Challenges associated with the current dry releasing technologies remain. These include the low drug-loading capacity of drug-eluting electrodes due to limitations emerging from surface area and the need for microfluidic reservoir conditions for electronic ion pumps to constantly deliver drugs. Ideally, these dry delivery devices would be able to carry a large payload of drugs while not requiring an external reservoir to deliver the therapeutic dose. One method to accomplish this involves immobilising drugs in a polymeric matrix and utilising the drug-loaded matrix as a functional reservoir that is part of the device itself. To successfully couple the drug-loaded matrix into a device capable of dry release, conducting polymers (CPs) can be added to the matrix to form a two-part polymer network of drug-loaded matrix and electroactive CPs.

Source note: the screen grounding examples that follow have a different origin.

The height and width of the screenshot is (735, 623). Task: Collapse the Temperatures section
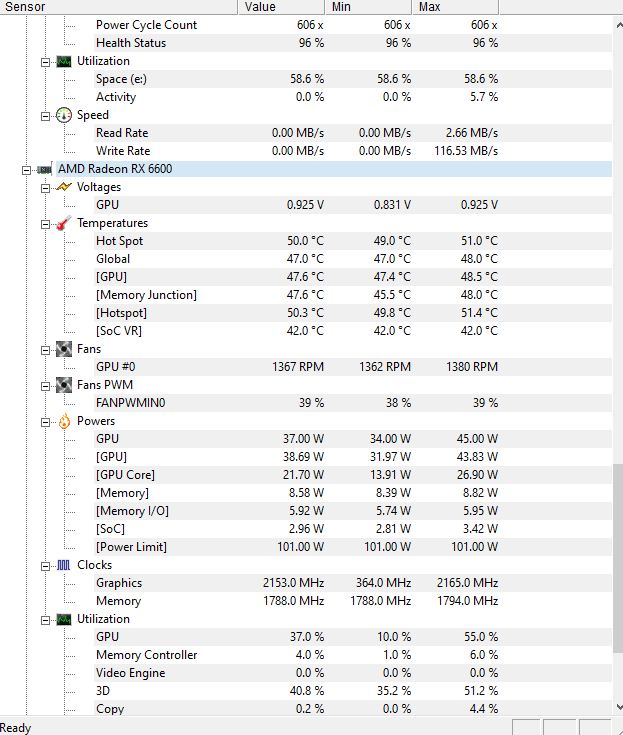[x=45, y=224]
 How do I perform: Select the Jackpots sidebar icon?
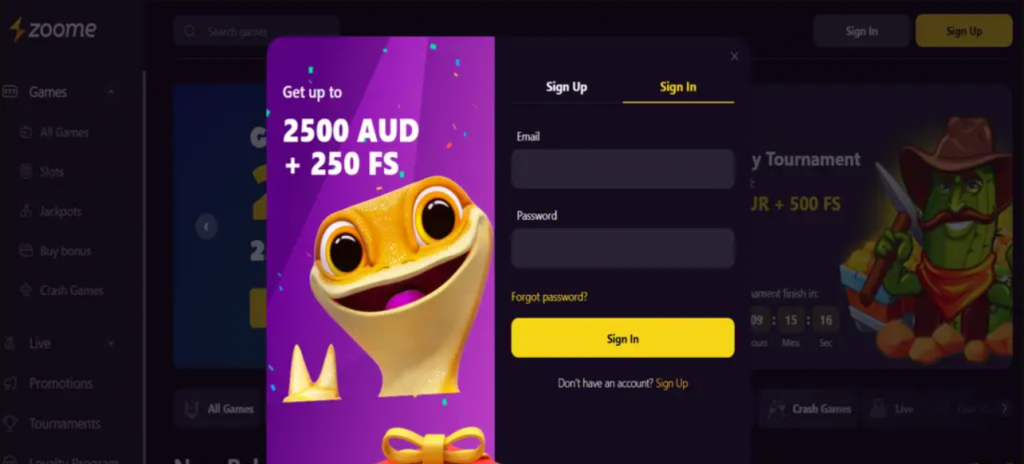pos(25,211)
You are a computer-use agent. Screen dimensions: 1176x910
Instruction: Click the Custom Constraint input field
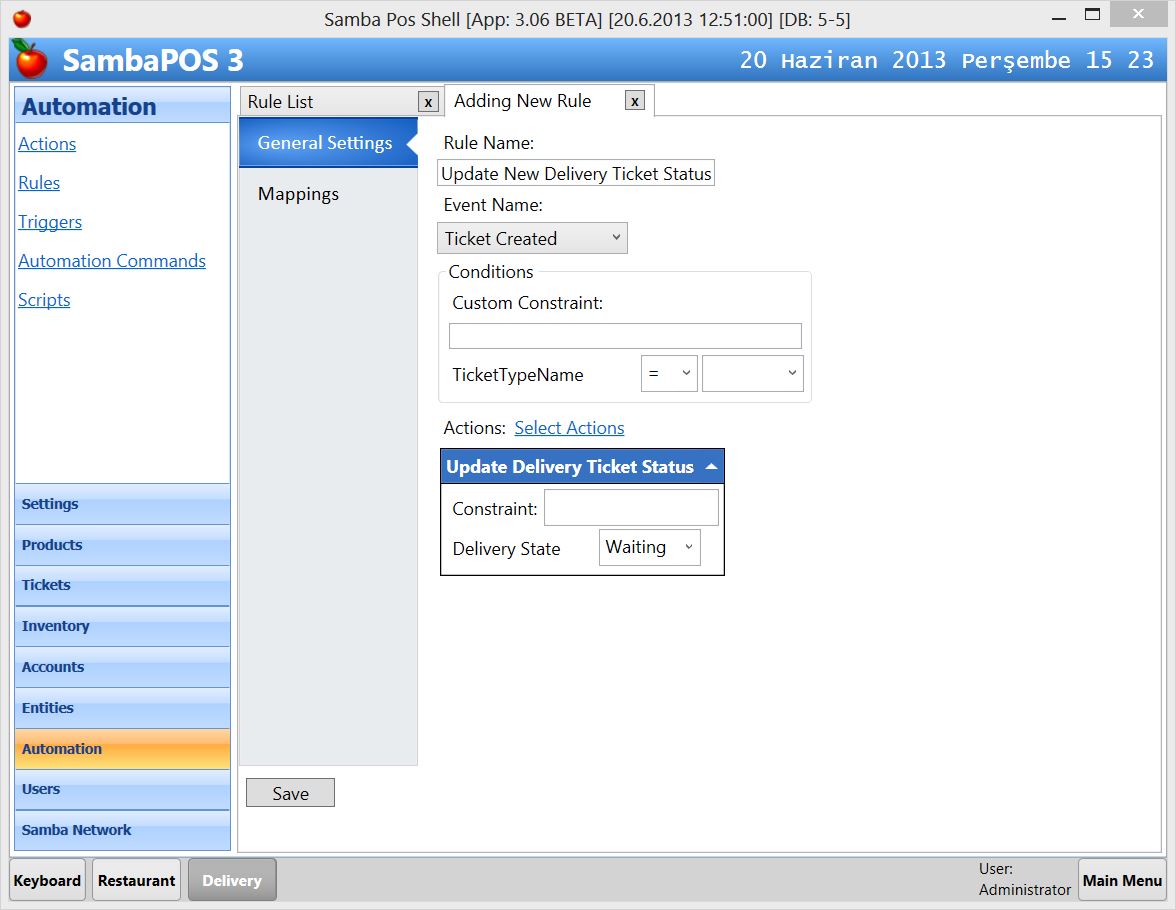pyautogui.click(x=624, y=335)
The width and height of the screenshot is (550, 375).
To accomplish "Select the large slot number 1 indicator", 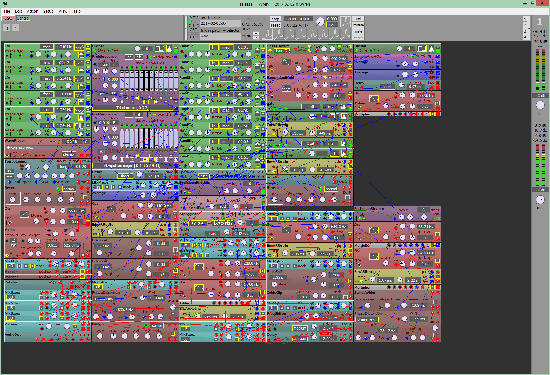I will coord(539,22).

Dr Chapman’s research proposal, which was awarded the Rosetrees Enterprise Fellowship, aims to address these challenges by producing an innovative combination of polymers that enable both high drug-loading capacity and on-demand voltage-controlled release in a form-factor that can be implanted inside the tumour microenvironment for precision delivery of chemotherapy. By targeting treatment into tumours via implanted electrodes, side effects may be reduced compared to conventional treatments to offer patients a better quality of life.
Dr Chapman said: “A unique research team, consisting of clinicians with significant experience in treatment of these hard-to-treat cancers, and researchers with experience in drug development, has been assembled for this fellowship. I am very hopeful that this research team will enable highly translational outcomes that will lead to paradigm shifting technologies for the treatment of GBM and PDAC.”